Rhesus monkeys on calorie-restricted diets age just as quickly as their chubbier counterparts. Credit: E. Bömsch/Imagebroker/FLPA

To those who enjoy the pleasures of the dining table, the news may come as a relief: drastically cutting back on calories does not seem to lengthen lifespan in primates.

The verdict, from a 25-year study in rhesus monkeys fed 30% less than control animals, represents another setback for the notion that a simple, diet-triggered switch can slow ageing. Instead, the findings, published this week in Nature1, suggest that genetics and dietary composition matter more for longevity than a simple calorie count.

“To think that a simple decrease in calories caused such a widespread change, that was remarkable,” says Don Ingram, a gerontologist at Louisiana State University in Baton Rouge, who designed the study almost three decades ago while at the National Institute on Aging (NIA) in Bethesda, Maryland.

When the NIA-funded monkey study began, however, studies of caloric restriction in short-lived animals were hinting at a connection. Experiments had showed that starvation made roundworms live longer. Other studies had showed that rats fed fewer calories than their slow and balding brethren maintained their shiny coats and a youthful vigour. And more recently, molecular studies had suggested that caloric restriction — or compounds that mimicked it — might trigger a cascade of changes in gene expression that had the net effect of slowing ageing.

In 2009, another study2, which began in 1989 at the Wisconsin National Primate Research Center (WNPRC) in Madison, concluded that caloric restriction did extend life in rhesus monkeys. The investigators found that 13% of the dieting group died from age-related causes, compared with 37% of the control group.

One reason for that difference could be that the WNPRC monkeys were fed an unhealthy diet, which made the calorie-restricted monkeys seem healthier by comparison simply because they ate less of it.

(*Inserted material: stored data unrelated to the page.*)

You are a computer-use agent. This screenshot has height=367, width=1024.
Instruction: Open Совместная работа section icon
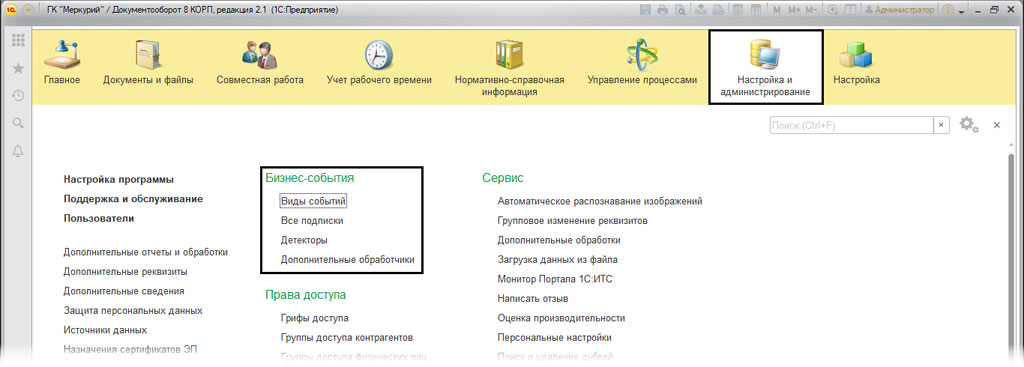(259, 55)
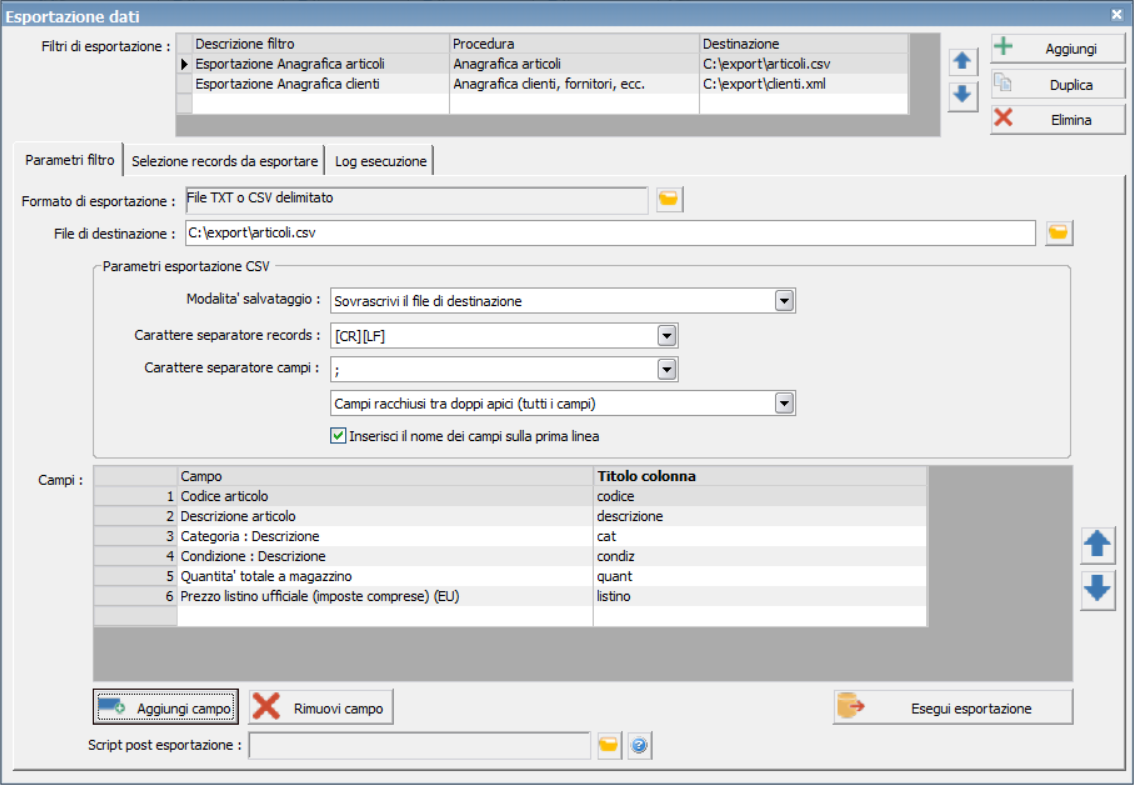
Task: Browse export format using folder icon
Action: coord(669,199)
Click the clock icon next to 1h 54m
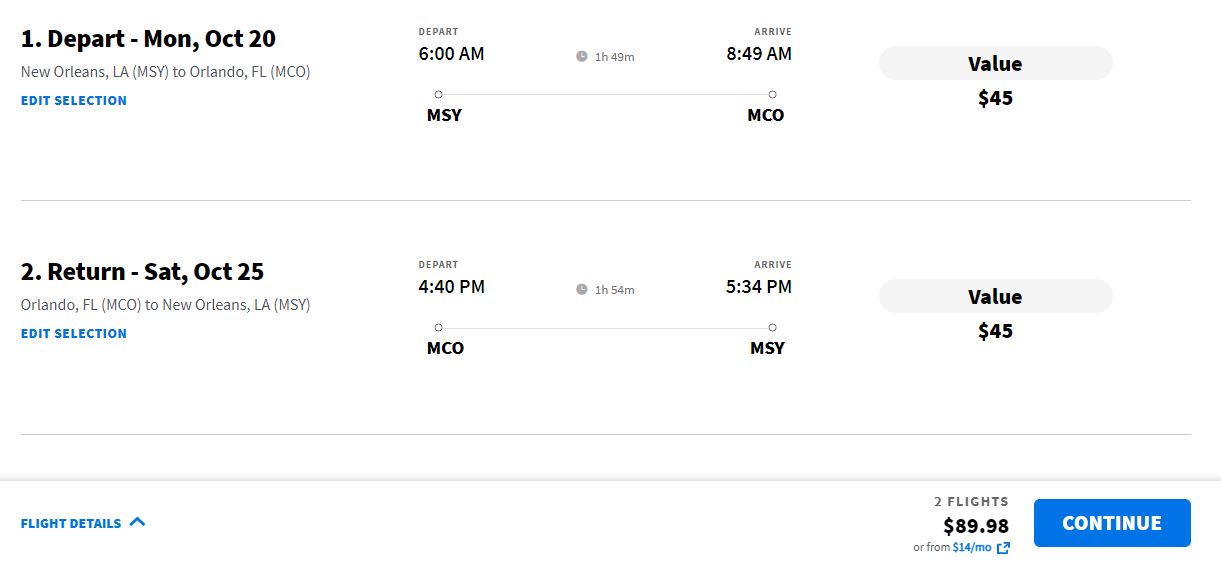1221x561 pixels. point(582,290)
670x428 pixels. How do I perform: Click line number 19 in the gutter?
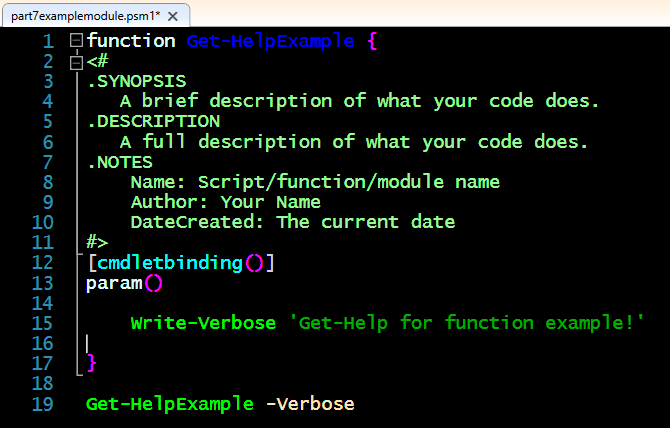click(42, 404)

The WNPRC monkeys’ diets contained 28.5% sucrose, compared with 3.9% sucrose at the NIA. Meanwhile, the NIA meals included fish oil and antioxidants, whereas the WNPRC meals did not. Rick Weindruch, a gerontologist at the WNPRC who led the study, admits: “Overall, our diet was probably not as healthy.”

Further, the WNPRC control group probably ate more overall, because their meals were unlimited, whereas NIA monkeys were fed fixed amounts. As adults, control monkeys in the WNPRC study weighed more than their NIA counterparts. Overall, the WNPRC results might have reflected an unhealthy control group rather than a long-lived treatment group. “When we began these studies, the dogma was that a calorie is a calorie,” Ingram says. “I think it’s clear that the types of calories the monkeys ate made a profound difference.”

When we began these studies, the dogma was that a calorie is a calorie.

Researchers studying caloric restriction in mice have become accustomed to mixed results, which they attribute to genetic diversity among strains. Genetics probably explains part of the variation between the monkey studies, too, as the NIA monkeys were descended from lines from India and China, whereas the Wisconsin monkeys were all from India.

The molecular effects of caloric restriction have also turned out to be complicated. Using compounds such as resveratrol, found in red wine, scientists have triggered the stress response that caloric restriction activates, which shuts down non-vital processes in favour of those that ward off disease. But hopes that ageing could be delayed by targeting a single gene or protein in a single molecular pathway have faded, as researchers have learned that the key pathways vary according to the animal.“It may take us a decade to sort out longevity networks,” says David Sinclair, a geneticist at Harvard Medical School in Boston, Massachusetts.

Meanwhile, there is a dearth of evidence that caloric restriction slows ageing in humans. Observational studies have found that people of average weight tend to live longest3. Nir Barzilai, a gerontologist at Albert Einstein College of Medicine in New York, says that the centenarians he studies have led him to believe that genetics is more important than diet and lifestyle. “They’re a chubby bunch,” he says.

A more nuanced picture would suit Ingram, who enjoys an occasional feast of Louisiana crawfish. Ingram says that he looks forward to studies of how diet composition, rather than caloric intake, affects ageing. “Is the human lifespan fixed?” he asks. “I still don’t believe that for a minute.”